Your objective: Quote each of the entries below word for word, omitting the pictures.

[Entries for finding displayed items]
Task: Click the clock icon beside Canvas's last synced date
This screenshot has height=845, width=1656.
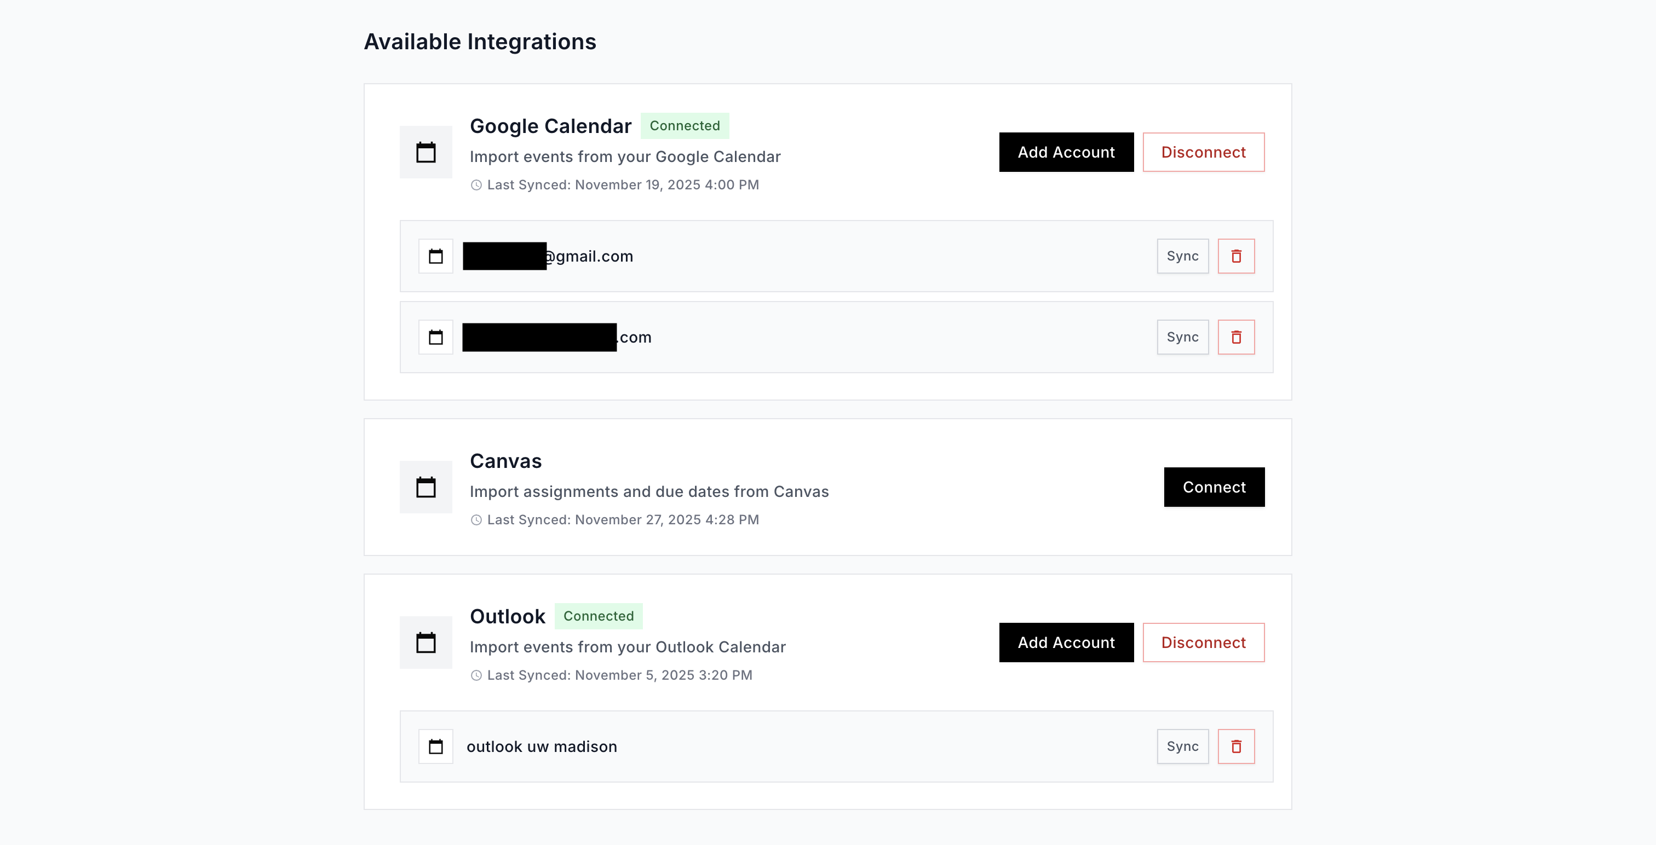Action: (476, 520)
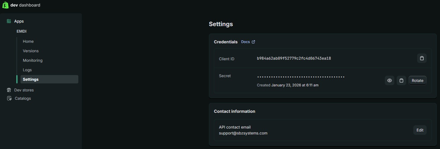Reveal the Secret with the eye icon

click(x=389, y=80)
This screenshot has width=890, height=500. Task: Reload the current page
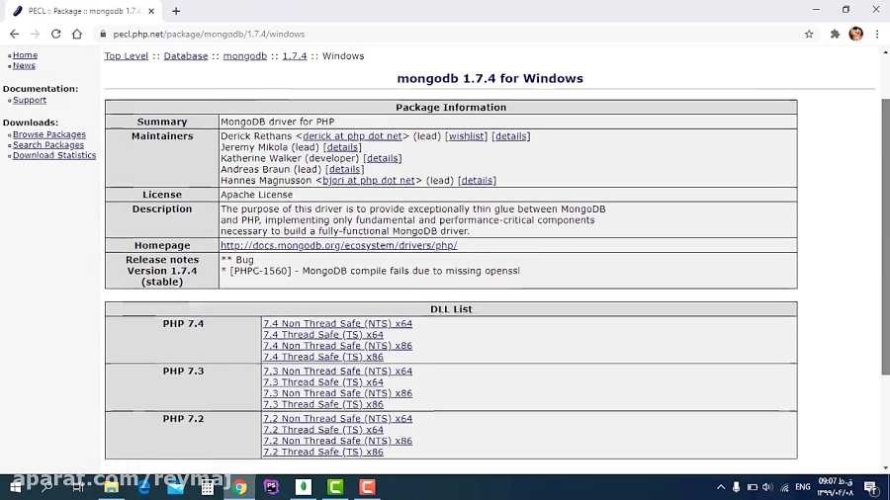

Response for this exercise:
Task: Click the clock icon beside Canvas's last synced date
This screenshot has height=845, width=1656.
Action: (476, 520)
Reveal the Secret with the eye icon

click(x=389, y=80)
This screenshot has width=890, height=500. Task: Reload the current page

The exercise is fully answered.